ADF Triage-G2, Responder, Examiner
Triage-Responder: one-year software license (including kit): $748, one-year license renewal $529; Triage-Examiner: one-year software license (including kit): $1,448, one-year license renewal $1,199; Triage-G2: three-year software license (including kit): $4,148, three-year license renewal $3,999.
Strengths: Learning Tracks, simplicity of operation and completeness of reporting.
Weaknesses: None that we found.
Verdict: A well-thought-out tool kit that is customized for a particular use case and has everything necessary for field application.
These three products are approximately the same type of tool, but with different functionalities depending on the market in which they are used. Fundamentally, the purpose of a triage tool is to allow a rapid surface analysis of computers at the scene. This is quite different from a full computer forensic analysis in that an image usually is not taken. Typically, there is no analysis done at the scene. Rather, it usually is saved for the lab.
However, triage tools allow a preconfigured scan of a computer where the scan is assembled to look for a particular type of artifact. So, for example, preconfigured to search for child pornography, it would ignore anything on the computer that would not identify those types of artifacts.

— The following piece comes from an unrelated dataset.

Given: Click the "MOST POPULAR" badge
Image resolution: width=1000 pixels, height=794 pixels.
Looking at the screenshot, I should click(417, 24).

The ADF tools are easy to use and very fast. The documentation is in the form of Learning Tracks that appear on the screen of the administrator/analyst computer and walk users through implementation step by step, in some cases including videos. The tools come in small cases that include everything needed for quick use in the field. A typical kit, packed in a small padded pouch, contains a backup version of the software, a USB thumb drive with the license key, a second thumb drive for acquisition, a small flashlight and a boot CD.
The offering works by preconfiguring one of the thumb drives, called the triage key. We began by installing the administrator software on our forensic PC. Installation was simple and we immediately configured the thumb drive. The Learning Tracks walked us through thumb drive preparation and we were ready to test another computer. We tested the Examiner version of the tool. The G2 version is designed for use by defense, intelligence, border security and similar government agencies. The Responder is designed for non-technical law enforcement investigators and has a slightly different set of search profiles from the other two. The G2 version also has task-specific search profiles.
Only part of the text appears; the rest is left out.